(The input Opens)

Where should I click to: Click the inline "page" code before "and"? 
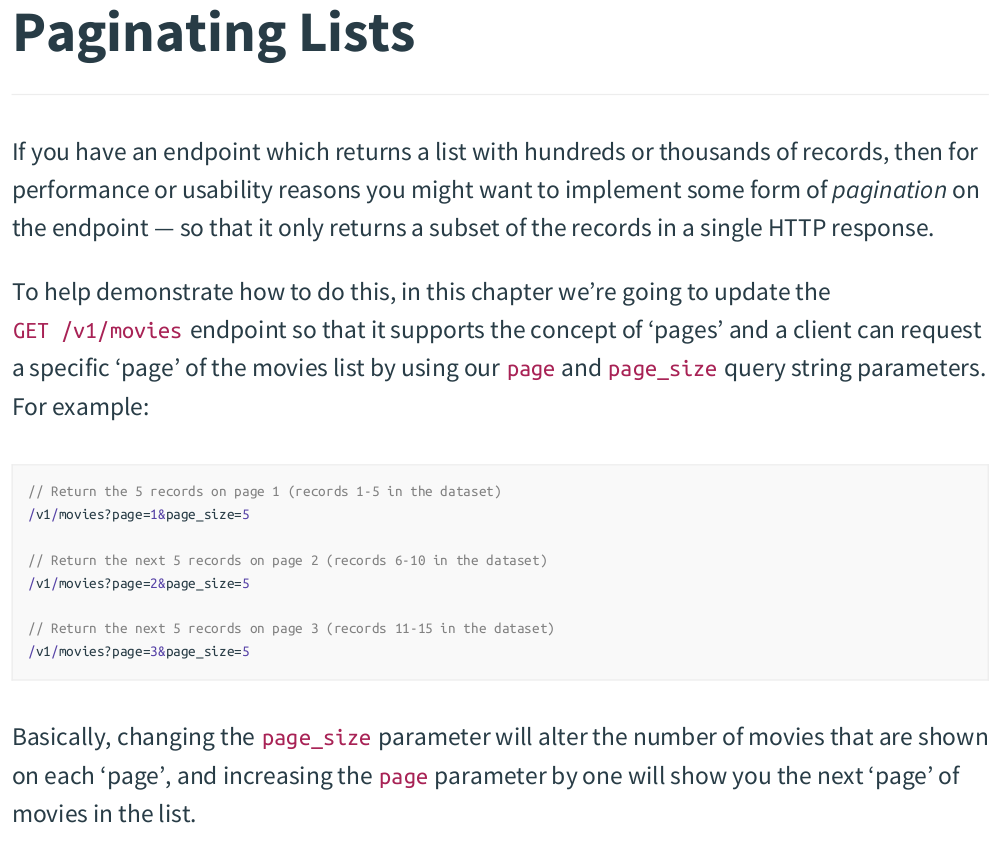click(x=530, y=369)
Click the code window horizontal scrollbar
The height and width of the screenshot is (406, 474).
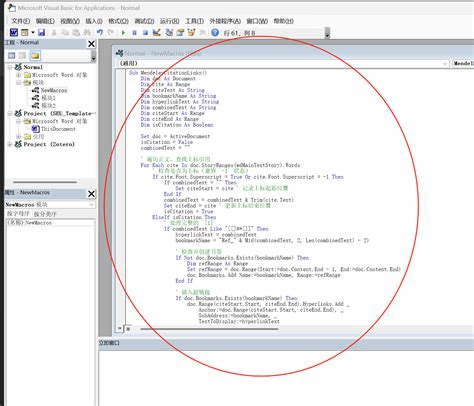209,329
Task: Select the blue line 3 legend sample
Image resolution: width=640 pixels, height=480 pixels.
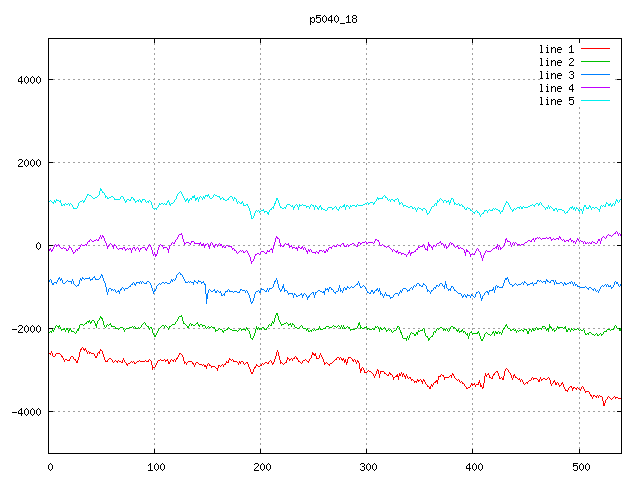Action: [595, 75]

(The input Closes)
(The input Opens)

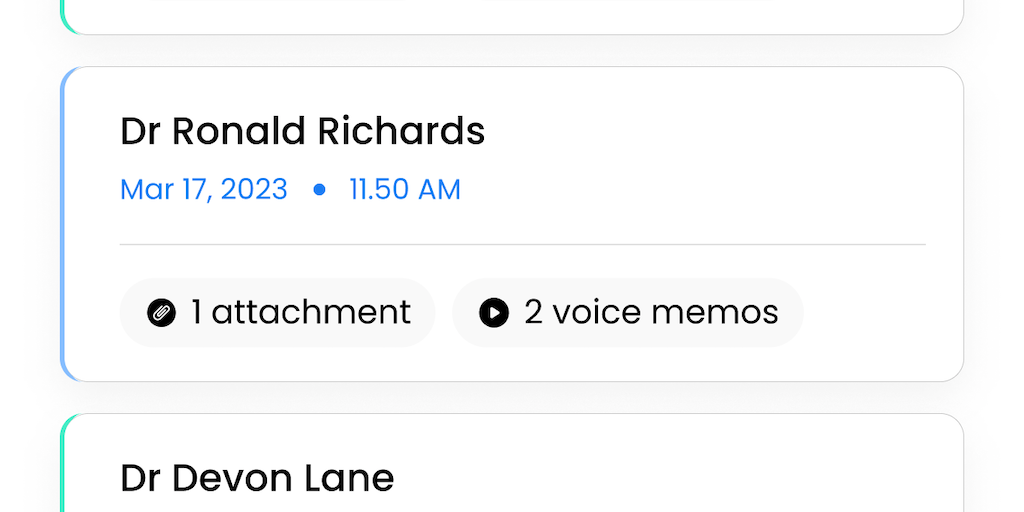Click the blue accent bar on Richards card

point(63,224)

(The input Closes)
(The input Opens)

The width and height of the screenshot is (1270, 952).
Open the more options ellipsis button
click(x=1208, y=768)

(The input Closes)

→ Aim of the task:
Write back word for word every line in the entries above from the one with "Where should I" to the one with "Task: Select the blue line 3 legend sample", ends included, and none of the pictures.

→ Exercise solution:
Where should I click to: Click the inline "page" code before "and"? 
click(x=530, y=369)
Click the code window horizontal scrollbar
The height and width of the screenshot is (406, 474).
209,329
Task: Select the blue line 3 legend sample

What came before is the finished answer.